> _WHAT YOU NEED TO DO_: Which lines in the records below contain the string "Task", with case counting? Pull out each of those lines in full.

> _DATA SHOWN_:
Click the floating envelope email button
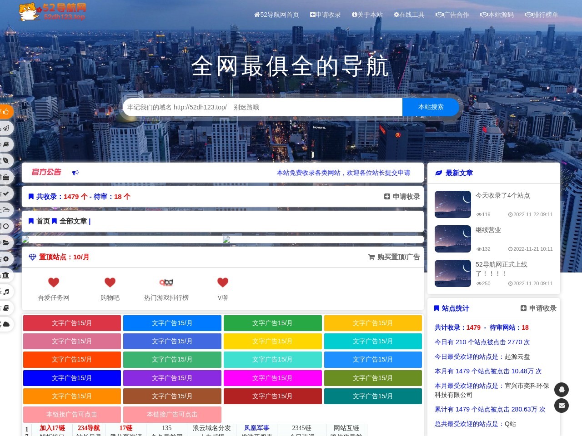The height and width of the screenshot is (436, 582). click(x=562, y=406)
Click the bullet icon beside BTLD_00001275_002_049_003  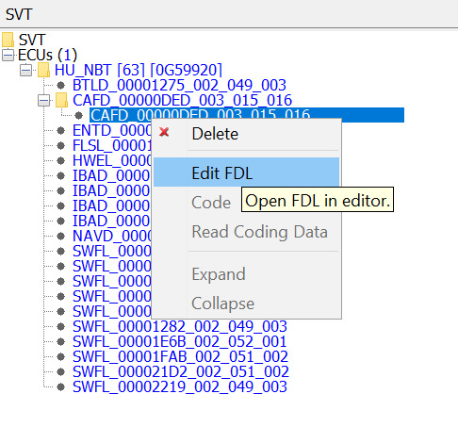[x=61, y=85]
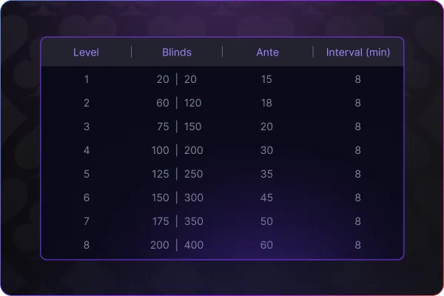
Task: Click the big blind value 250
Action: [194, 174]
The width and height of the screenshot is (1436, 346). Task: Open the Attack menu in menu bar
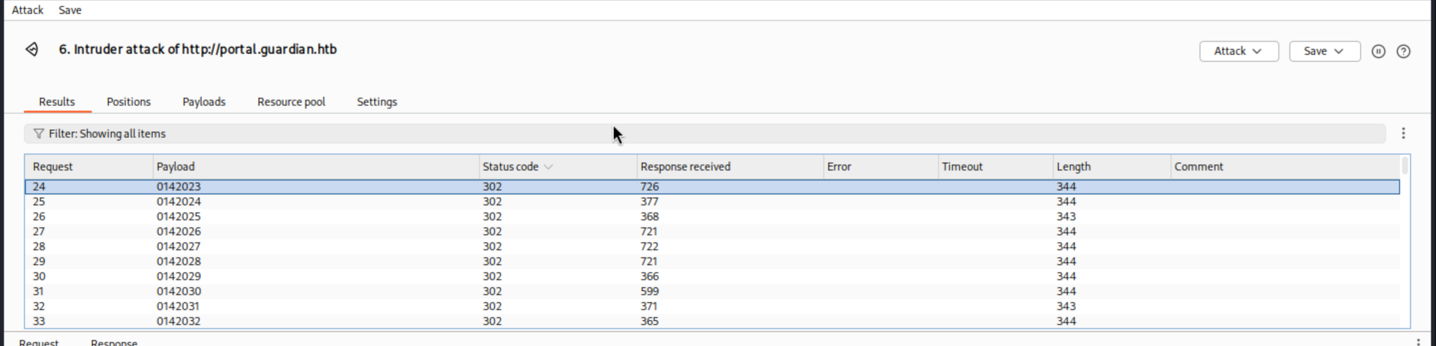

> _COMPLETE OUTPUT_:
Task: Click the big blind value 250
The width and height of the screenshot is (1436, 346). Task: Open the Attack menu in menu bar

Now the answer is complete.